Given problem: Copy the following data line for line, without changing anything.

* Begin Task input *

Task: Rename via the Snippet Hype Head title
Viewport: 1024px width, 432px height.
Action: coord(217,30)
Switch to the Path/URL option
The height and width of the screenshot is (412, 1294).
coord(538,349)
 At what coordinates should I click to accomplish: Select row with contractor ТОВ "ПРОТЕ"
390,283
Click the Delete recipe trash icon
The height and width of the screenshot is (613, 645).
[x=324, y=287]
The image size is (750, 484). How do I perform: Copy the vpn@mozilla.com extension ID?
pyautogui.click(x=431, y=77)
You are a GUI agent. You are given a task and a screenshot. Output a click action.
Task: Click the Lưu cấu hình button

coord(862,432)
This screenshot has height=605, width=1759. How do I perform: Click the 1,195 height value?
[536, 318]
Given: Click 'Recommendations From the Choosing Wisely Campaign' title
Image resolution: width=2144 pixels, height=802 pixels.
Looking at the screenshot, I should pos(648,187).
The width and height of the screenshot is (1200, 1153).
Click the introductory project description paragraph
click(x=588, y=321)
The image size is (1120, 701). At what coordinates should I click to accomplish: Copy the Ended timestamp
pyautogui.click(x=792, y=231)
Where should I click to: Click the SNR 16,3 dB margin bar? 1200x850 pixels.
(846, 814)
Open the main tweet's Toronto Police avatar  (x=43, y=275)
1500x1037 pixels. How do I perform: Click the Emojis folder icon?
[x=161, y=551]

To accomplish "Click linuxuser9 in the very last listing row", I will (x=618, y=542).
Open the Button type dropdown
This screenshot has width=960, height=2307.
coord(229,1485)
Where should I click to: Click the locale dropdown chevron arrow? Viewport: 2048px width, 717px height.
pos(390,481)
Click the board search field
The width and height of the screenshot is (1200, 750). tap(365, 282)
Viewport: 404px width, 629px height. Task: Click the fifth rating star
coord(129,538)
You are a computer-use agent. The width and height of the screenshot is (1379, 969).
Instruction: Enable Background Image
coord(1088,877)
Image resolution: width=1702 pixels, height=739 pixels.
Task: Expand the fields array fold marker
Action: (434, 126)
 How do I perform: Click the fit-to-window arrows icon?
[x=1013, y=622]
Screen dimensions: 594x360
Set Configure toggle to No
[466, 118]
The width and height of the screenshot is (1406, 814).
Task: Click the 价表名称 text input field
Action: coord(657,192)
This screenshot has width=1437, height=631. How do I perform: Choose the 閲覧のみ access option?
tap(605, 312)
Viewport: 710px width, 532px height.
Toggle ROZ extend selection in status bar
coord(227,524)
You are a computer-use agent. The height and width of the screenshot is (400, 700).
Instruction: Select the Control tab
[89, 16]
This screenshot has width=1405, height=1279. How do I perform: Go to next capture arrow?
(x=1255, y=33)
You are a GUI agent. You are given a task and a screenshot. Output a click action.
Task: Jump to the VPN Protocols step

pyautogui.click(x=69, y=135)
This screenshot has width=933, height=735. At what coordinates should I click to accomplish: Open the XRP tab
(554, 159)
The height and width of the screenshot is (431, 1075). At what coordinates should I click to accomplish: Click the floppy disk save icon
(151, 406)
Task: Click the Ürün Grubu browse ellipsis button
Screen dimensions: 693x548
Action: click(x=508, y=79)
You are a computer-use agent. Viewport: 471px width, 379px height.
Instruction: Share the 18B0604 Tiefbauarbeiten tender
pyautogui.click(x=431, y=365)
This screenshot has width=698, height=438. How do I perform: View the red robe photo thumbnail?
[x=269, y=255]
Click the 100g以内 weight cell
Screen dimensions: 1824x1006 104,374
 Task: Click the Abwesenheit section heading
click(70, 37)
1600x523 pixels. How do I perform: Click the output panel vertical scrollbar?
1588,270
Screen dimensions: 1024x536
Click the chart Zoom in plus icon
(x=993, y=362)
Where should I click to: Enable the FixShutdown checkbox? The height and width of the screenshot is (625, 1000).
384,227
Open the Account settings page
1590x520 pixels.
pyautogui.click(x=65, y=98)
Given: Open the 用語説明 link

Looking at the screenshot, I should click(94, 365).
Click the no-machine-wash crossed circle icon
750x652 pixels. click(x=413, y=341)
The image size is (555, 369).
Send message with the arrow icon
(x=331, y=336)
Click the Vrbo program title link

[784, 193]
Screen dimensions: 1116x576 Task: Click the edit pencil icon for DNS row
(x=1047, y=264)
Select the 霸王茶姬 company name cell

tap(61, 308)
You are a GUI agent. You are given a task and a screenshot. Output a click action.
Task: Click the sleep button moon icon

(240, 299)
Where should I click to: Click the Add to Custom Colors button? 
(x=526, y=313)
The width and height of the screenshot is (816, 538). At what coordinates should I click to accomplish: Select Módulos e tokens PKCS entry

* End Task input *

Correct result:
Task: Rename via the Snippet Hype Head title
Viewport: 1024px width, 432px height.
Action: coord(217,30)
Switch to the Path/URL option
The height and width of the screenshot is (412, 1294).
coord(538,349)
 At what coordinates should I click to accomplish: Select row with contractor ТОВ "ПРОТЕ"
390,283
Click the Delete recipe trash icon
The height and width of the screenshot is (613, 645).
[x=324, y=287]
The image size is (750, 484). How do I perform: Copy the vpn@mozilla.com extension ID?
pyautogui.click(x=431, y=77)
You are a GUI agent. You are given a task and a screenshot. Output a click action.
Task: Click the Lưu cấu hình button

coord(862,432)
This screenshot has height=605, width=1759. How do I perform: Click the 1,195 height value?
[536, 318]
Given: Click 'Recommendations From the Choosing Wisely Campaign' title
Image resolution: width=2144 pixels, height=802 pixels.
Looking at the screenshot, I should pos(648,187).
The width and height of the screenshot is (1200, 1153).
Click the introductory project description paragraph
click(x=588, y=321)
The image size is (1120, 701). At what coordinates should I click to accomplish: Copy the Ended timestamp
pyautogui.click(x=792, y=231)
Where should I click to: Click the SNR 16,3 dB margin bar? 1200x850 pixels.
(846, 814)
Open the main tweet's Toronto Police avatar  (x=43, y=275)
1500x1037 pixels. How do I perform: Click the Emojis folder icon?
[x=161, y=551]

To accomplish "Click linuxuser9 in the very last listing row", I will (x=618, y=542).
Open the Button type dropdown
This screenshot has width=960, height=2307.
coord(229,1485)
Where should I click to: Click the locale dropdown chevron arrow? Viewport: 2048px width, 717px height.
pos(390,481)
Click the board search field
The width and height of the screenshot is (1200, 750). tap(365, 282)
Viewport: 404px width, 629px height. Task: Click the fifth rating star
coord(129,538)
You are a computer-use agent. The width and height of the screenshot is (1379, 969).
Instruction: Enable Background Image
coord(1088,877)
Image resolution: width=1702 pixels, height=739 pixels.
Task: Expand the fields array fold marker
Action: (434, 126)
 How do I perform: Click the fit-to-window arrows icon?
[x=1013, y=622]
Screen dimensions: 594x360
Set Configure toggle to No
[466, 118]
The width and height of the screenshot is (1406, 814).
Task: Click the 价表名称 text input field
Action: coord(657,192)
This screenshot has width=1437, height=631. How do I perform: Choose the 閲覧のみ access option?
tap(605, 312)
Viewport: 710px width, 532px height.
Toggle ROZ extend selection in status bar
coord(227,524)
You are a computer-use agent. The height and width of the screenshot is (400, 700).
Instruction: Select the Control tab
[89, 16]
This screenshot has width=1405, height=1279. How do I perform: Go to next capture arrow?
(x=1255, y=33)
You are a GUI agent. You are given a task and a screenshot. Output a click action.
Task: Jump to the VPN Protocols step

pyautogui.click(x=69, y=135)
This screenshot has width=933, height=735. At what coordinates should I click to accomplish: Open the XRP tab
(554, 159)
The height and width of the screenshot is (431, 1075). At what coordinates should I click to accomplish: Click the floppy disk save icon
(151, 406)
Task: Click the Ürün Grubu browse ellipsis button
Screen dimensions: 693x548
Action: click(x=508, y=79)
You are a computer-use agent. Viewport: 471px width, 379px height.
Instruction: Share the 18B0604 Tiefbauarbeiten tender
pyautogui.click(x=431, y=365)
This screenshot has width=698, height=438. How do I perform: View the red robe photo thumbnail?
[x=269, y=255]
Click the 100g以内 weight cell
Screen dimensions: 1824x1006 104,374
 Task: Click the Abwesenheit section heading
click(70, 37)
1600x523 pixels. How do I perform: Click the output panel vertical scrollbar?
1588,270
Screen dimensions: 1024x536
Click the chart Zoom in plus icon
(x=993, y=362)
Where should I click to: Enable the FixShutdown checkbox? The height and width of the screenshot is (625, 1000).
384,227
Open the Account settings page
1590x520 pixels.
pyautogui.click(x=65, y=98)
Given: Open the 用語説明 link

Looking at the screenshot, I should click(94, 365).
Click the no-machine-wash crossed circle icon
750x652 pixels. click(x=413, y=341)
The image size is (555, 369).
Send message with the arrow icon
(x=331, y=336)
Click the Vrbo program title link

[784, 193]
Screen dimensions: 1116x576 Task: Click the edit pencil icon for DNS row
(x=1047, y=264)
Select the 霸王茶姬 company name cell

tap(61, 308)
You are a GUI agent. You are given a task and a screenshot. Output a click action.
Task: Click the sleep button moon icon

(240, 299)
Where should I click to: Click the Add to Custom Colors button? 
(x=526, y=313)
The width and height of the screenshot is (816, 538). At what coordinates should I click to accomplish: Select Módulos e tokens PKCS entry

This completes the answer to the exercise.